> **EXERCISE TEXT**

——————————

The OSIFs of Retirement Planning

By Henry K. (Bud) Hebeler

R10-2-00

One term I found common both to the construction business and aerospace business was OSIF, or Oh S__t, I Forgot! This refers to the large number of items that were unintentionally left out of the estimate of a bid price. We always knew that there would be some, but we never knew how large they would be. Once the price was submitted, you had to eat any of the OSIFs that came up, because the customer would never reimburse you for these.

Retirement planning is the same way. Once you have made that commitment to retire, you'll find the OSIFs. Here are some that I and my retired friends and neighbors found:

· Dental costs increase and are uninsured.

· Medical costs increase both with inflation and age.

· The need for drugs increases with age, and there're more expensive and most often uninsured.

· Medicare drops services such as blood testing, bathing care assistance, etc.

· There will be major repair costs on your home: roofing, furnace replacement, remodeling, painting, etc.

· You get major assessments from your condo or other association.

· That old automobile won't last until you die. Nor will your dishwasher, washing machine, hot water heater, computer, etc.

· You don't recover from severe market drops and can't risk buying after the drop.

· Rolling money from matured bonds into new bonds does not maintain the same income.

· That once profitable real estate partnership is now a dog.

· The pension will be lower than listed in the benefit report because you take a J&S option.

· A few years of high inflation wipe out the value of a pension, annuity, CDs, bonds, etc.

· Just prospects of high inflation can wipe out the stock market.

· Social security increases lag actual inflation, so there is irrecoverable damage.

· A child gets in major financial trouble and has nowhere else to turn for help.

· An elderly parent desperately needs financial help.

· Relatives die requiring unplanned travel expenses.

· Grandchildren are born requiring unplanned travel expenses.

· Assisted care for you, spouse or parent support was not in the budget.

· Infirmity forces you to hire help for maintenance jobs you once did yourself.

Unfortunately, professional retirement planners are not retired, so they can hardly speak with any authority about this unless they have been supporting retired parents or helping them struggle. They often feel they have exercised their responsibility by waving clients off by telling them they should do fine on 60% of their working budget. Or even worse, they ask them to fill in a retirement budget sheet with an estimate of how much less they'll need for each item in retirement. (This is a major source of OSIFs!) Instead, they should suggest a significant retirement reserve and often recommend that the clients work a little longer before retiring instead of facilitating their early retirement.

——————————

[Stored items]
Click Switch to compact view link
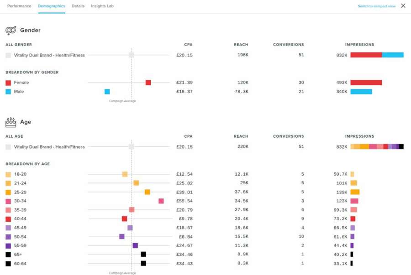 click(376, 6)
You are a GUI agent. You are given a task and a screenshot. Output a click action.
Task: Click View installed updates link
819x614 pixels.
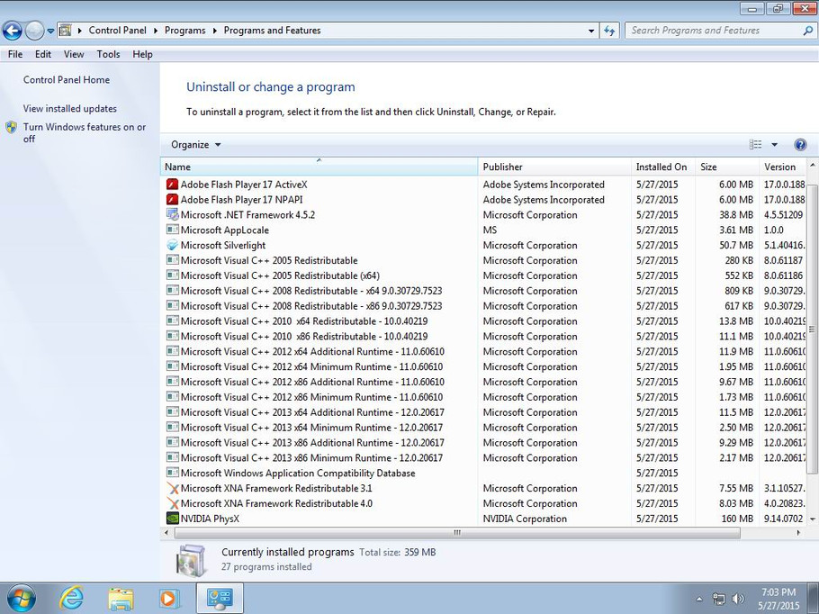click(x=70, y=109)
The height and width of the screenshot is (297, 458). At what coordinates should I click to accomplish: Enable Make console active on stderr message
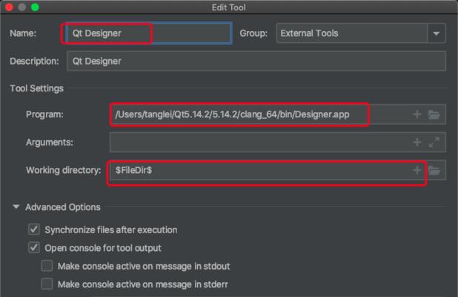pyautogui.click(x=47, y=284)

——————————

> **REQUIRED ACTIONS**
a - Copy the passage of the retirement planning article from "One term I found" up to and including "most often uninsured.".
b - According to the retirement planning article, what share of their working budget do planners often tell clients they should do fine on?
The listing comes from a separate source.

> **PER-TASK OUTPUTS**
a -
One term I found common both to the construction business and aerospace business was OSIF, or Oh S__t, I Forgot! This refers to the large number of items that were unintentionally left out of the estimate of a bid price. We always knew that there would be some, but we never knew how large they would be. Once the price was submitted, you had to eat any of the OSIFs that came up, because the customer would never reimburse you for these.

Retirement planning is the same way. Once you have made that commitment to retire, you'll find the OSIFs. Here are some that I and my retired friends and neighbors found:

· Dental costs increase and are uninsured.

· Medical costs increase both with inflation and age.

· The need for drugs increases with age, and there're more expensive and most often uninsured.

b - 60%